第56話 付き人じゃなくても
きっと、夕莉のことしか頭になかった。
だから、周りが見えていなかったんだ。
一人でベンチに座っている彼女のすぐ目の前で、見知らぬ男が下卑た笑いを浮かべながら見下ろしていることに気付かず。
そいつが夕莉の腕を掴み強引に引っ張ったところで、ようやく私の体が反応した。
夕莉のいる場所まで、あまり離れてはいない。二十メートルもないくらいだろうか。
けれど、その短い距離がとんでもなく長く感じられた。
あの男が、彼女に何を仕出かすかわからない。その焦燥感以上に。
どこの誰かも知れない男に夕莉が触られたことが、酷く癪に障った。
胸の内から沸々と、言いようのない怒りや不快感が込み上げてくる。
腕を引っ張られて、夕莉がベンチから立ち上がった瞬間、間一髪で男の手首を掴んだ。
強く強く、指先が食い込むほどの力で。
男の手が夕莉の腕から離される。
「いきなり何だッ……」
苦悶の表情で私の顔を見た男は、威圧的な態度から一変してヒュッと喉を鳴らした。
「私の連れに触んな」
ギチギチと、手首を締め上げていく。
怒りのせいで加減ができない。
このままいくと、本当に骨を折ってしまいそうだ。
「わかったッ……わかったから、離してくれッ……!」
顔面蒼白で冷や汗を流しながら、悲鳴混じりに訴えてくる男の声で、我に返った。
掴んでいる手首に目を向けると、自分の手が相当力んでいることに気付く。
これ以上握り締めていたら大声を出されかねないので、潔く手を離した。
すぐさま手を引っ込めた男は、恐怖に支配されたかの如く苦痛に顔を歪めながら、私に掴まれた手首を心底痛そうに押さえている。

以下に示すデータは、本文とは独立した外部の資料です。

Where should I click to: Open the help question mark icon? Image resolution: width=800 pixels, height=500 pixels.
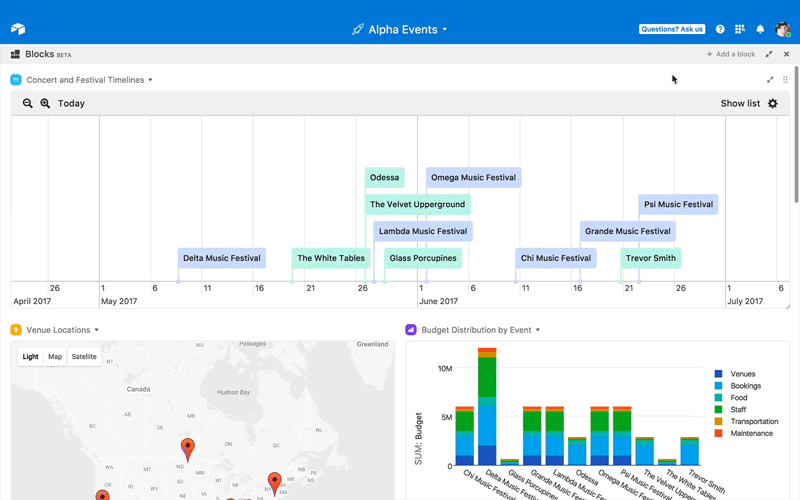(x=720, y=29)
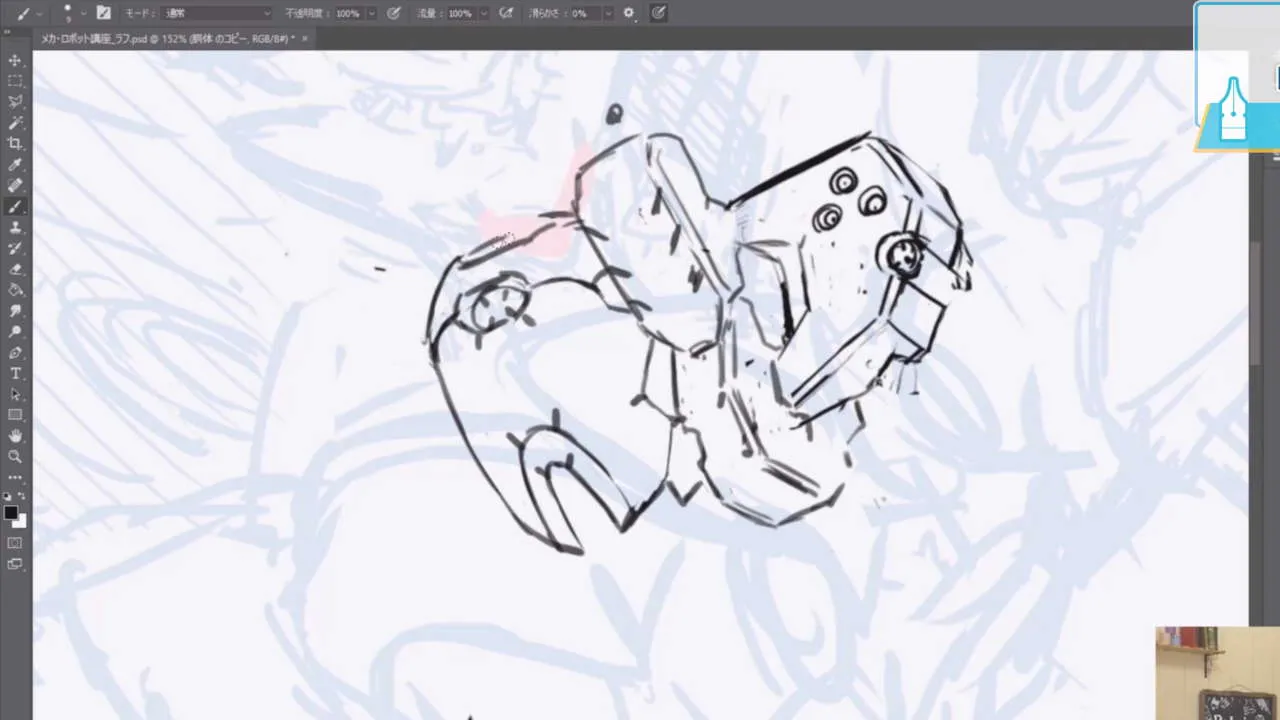Viewport: 1280px width, 720px height.
Task: Select the Clone Stamp tool
Action: click(x=15, y=228)
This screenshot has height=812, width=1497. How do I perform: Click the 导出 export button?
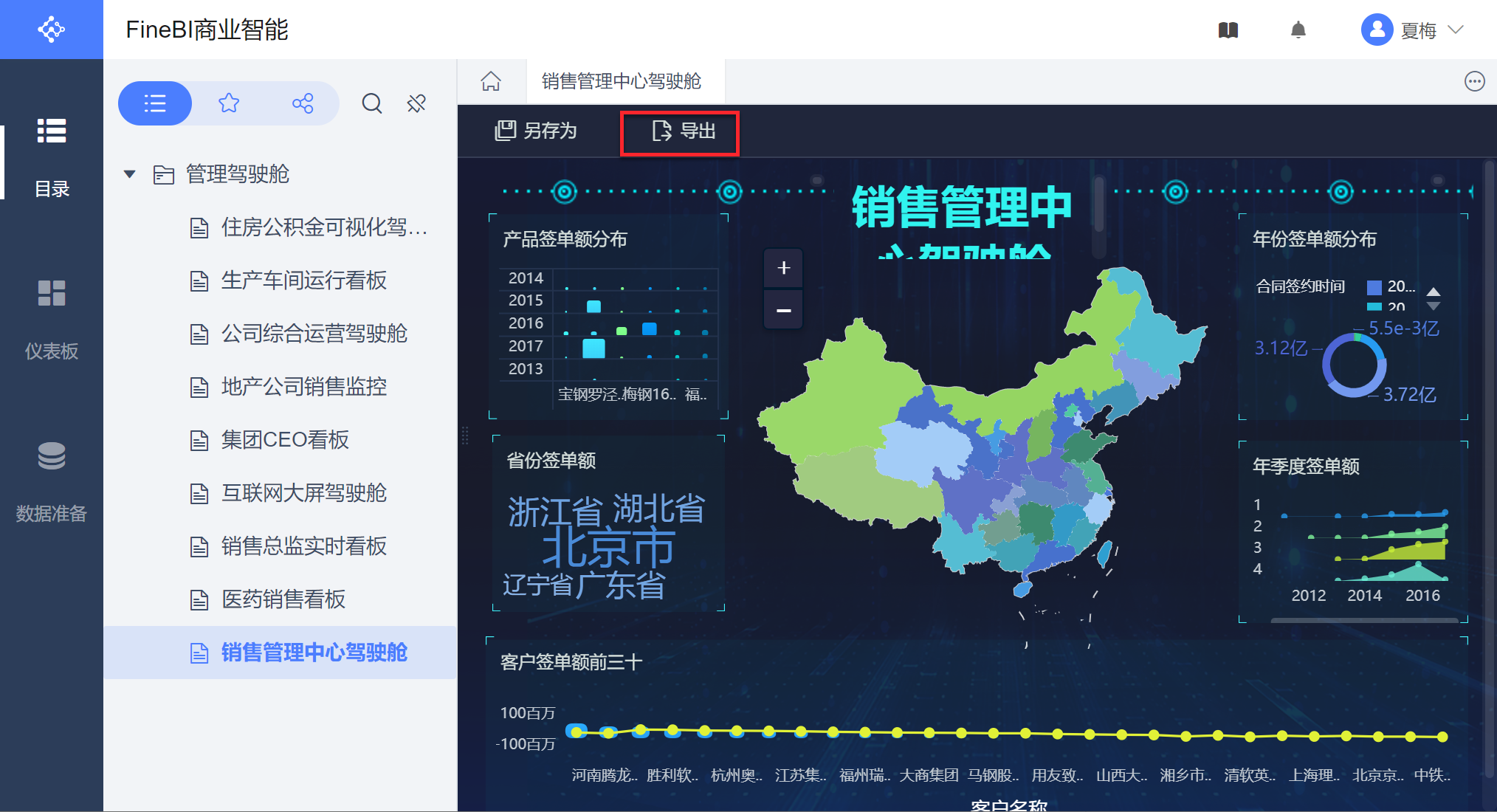tap(683, 131)
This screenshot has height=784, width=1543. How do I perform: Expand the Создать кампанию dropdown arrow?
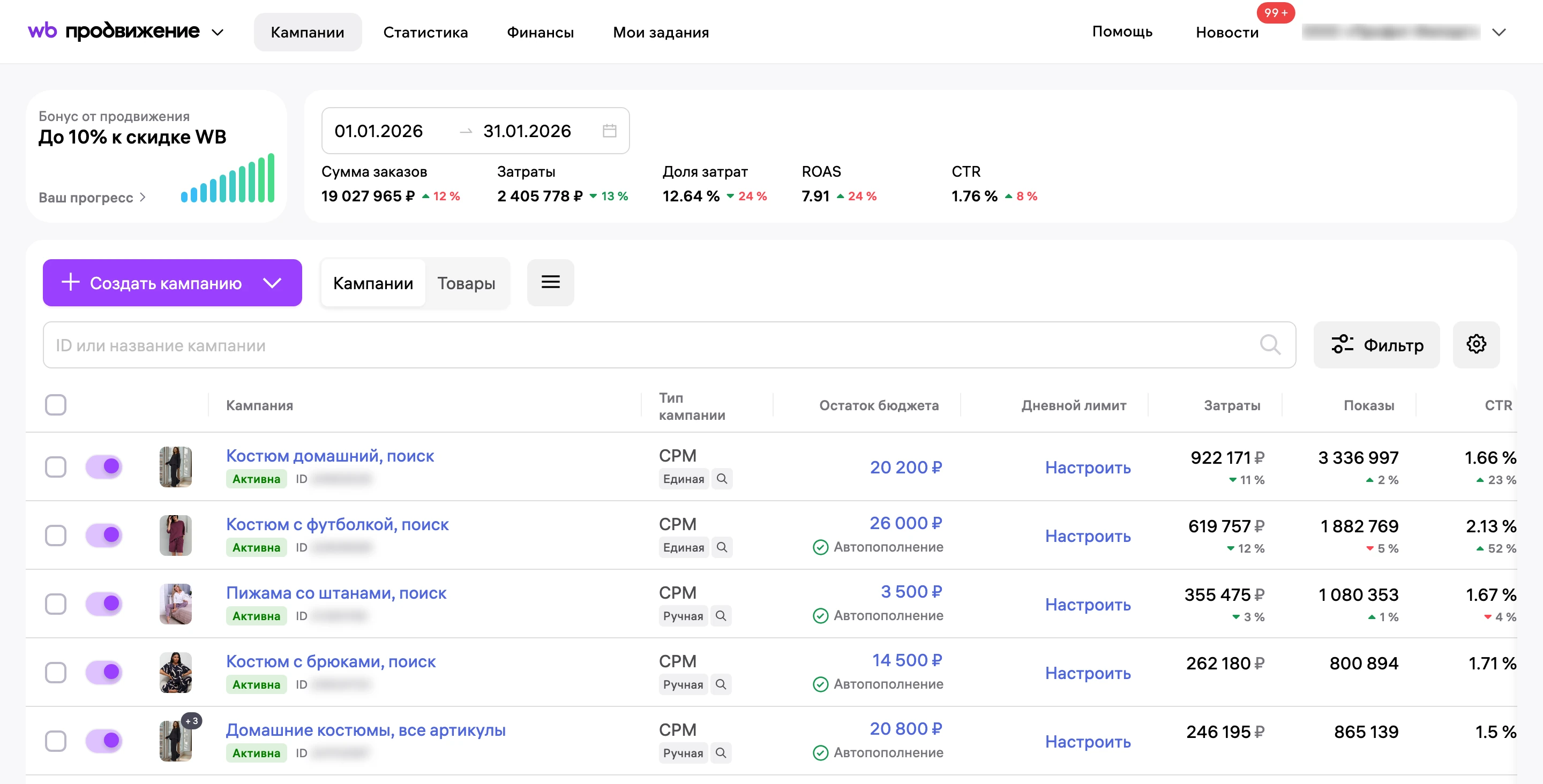272,283
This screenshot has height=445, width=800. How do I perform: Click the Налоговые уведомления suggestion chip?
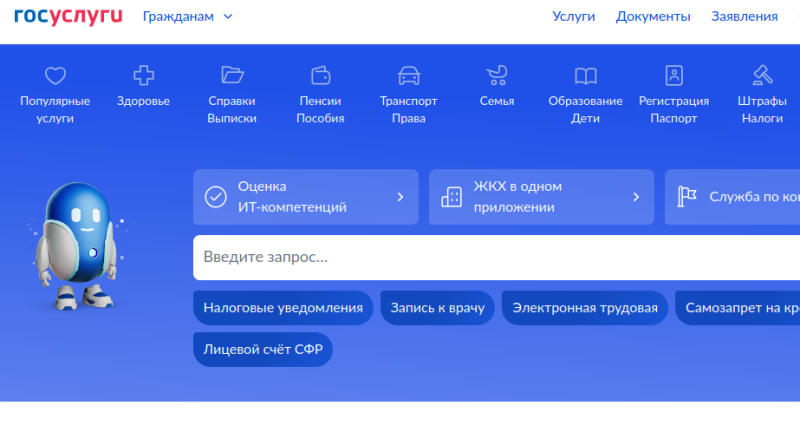click(283, 308)
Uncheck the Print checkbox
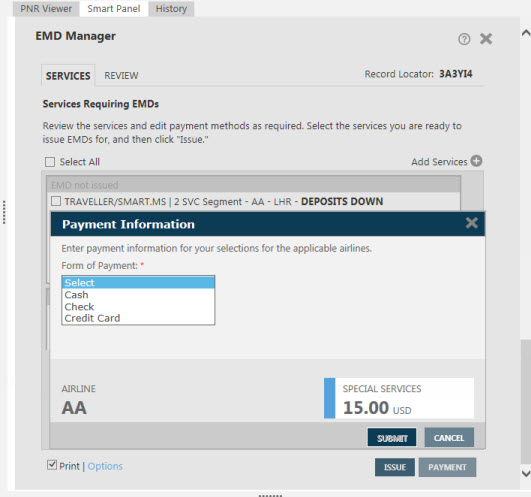Viewport: 531px width, 497px height. point(52,465)
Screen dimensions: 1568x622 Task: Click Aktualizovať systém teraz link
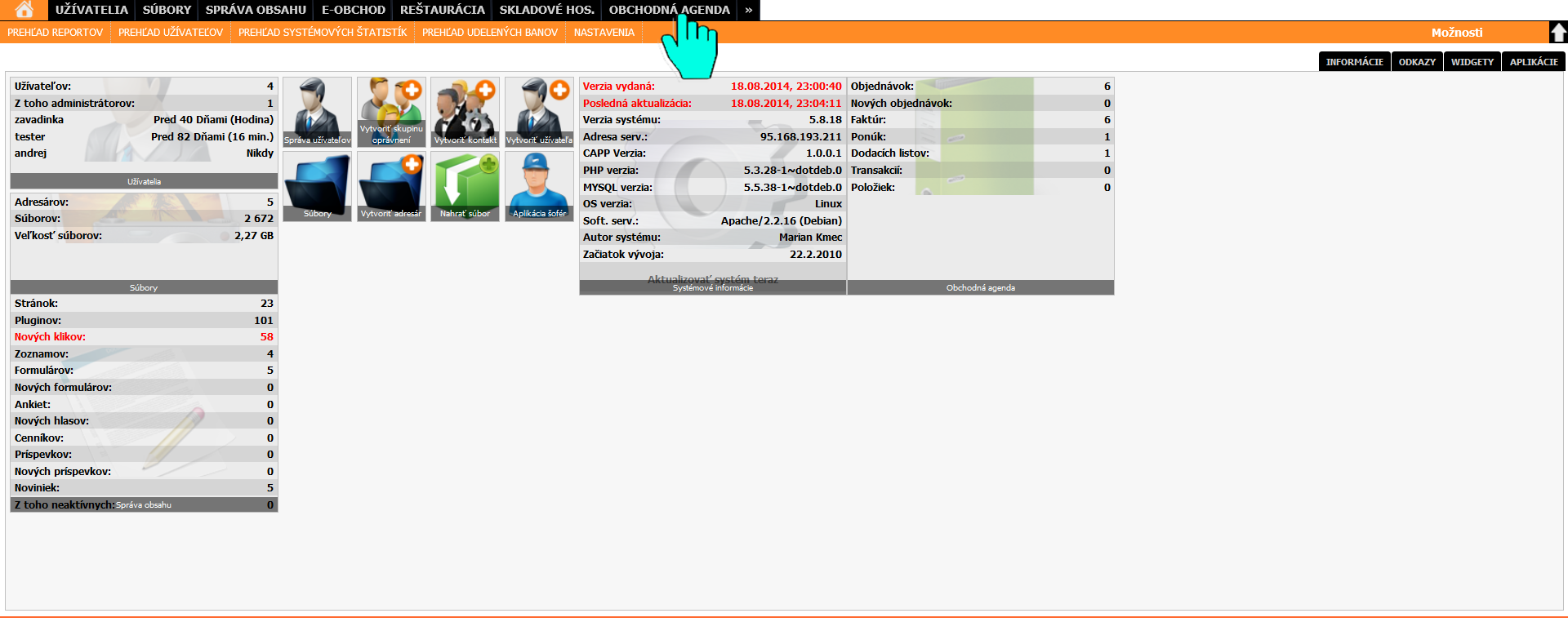point(712,279)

再度こちらを睨んだかと思えば、またしても怖気付くように肩を跳ね上げて、そそくさと雑踏の中へ逃げて行った。
あいつ、次現れたら殴る。
不審な男を追い払い、今度こそ安全になった、はず。
安堵のため息を漏らして、夕莉の方へ振り向く。
「夕莉、大丈夫? 何かされてない――」
彼女の様子を見て、途中まで言いかけた言葉が引っ込んだ。
夕莉は、自身の腕を強く抱いて、全身を小刻みに震わせていた。
まるで、何かに怯える小動物のように。
私の呼びかけに、俯いていた夕莉がゆっくりと顔を上げて、
「…………奏向っ……」
恐怖を耐え忍ぶように唇を噛み締めながら、今にも泣きそうな目で私を見つめた。
すごく、怖い思いをしたんだ。
こんなにも弱々しい姿を見せるくらい。
不意に、過去の記憶が思い起こされる。
中学生の頃、攫われそうになった女の子を助けようとした時のこと。
なぜか、その子と今の夕莉の面影が重なって。
無意識のうちに伸ばした腕で、私は夕莉を抱き締めていた。
「――大丈夫。もう大丈夫だよ」
優しく、落ち着かせるように。
背中をそっとさする。
傍目から見ても細身だと思っていた彼女の体は想像よりもずっと華奢で、少しでも強く抱き締めたら崩れてしまいそうなくらい繊細だった。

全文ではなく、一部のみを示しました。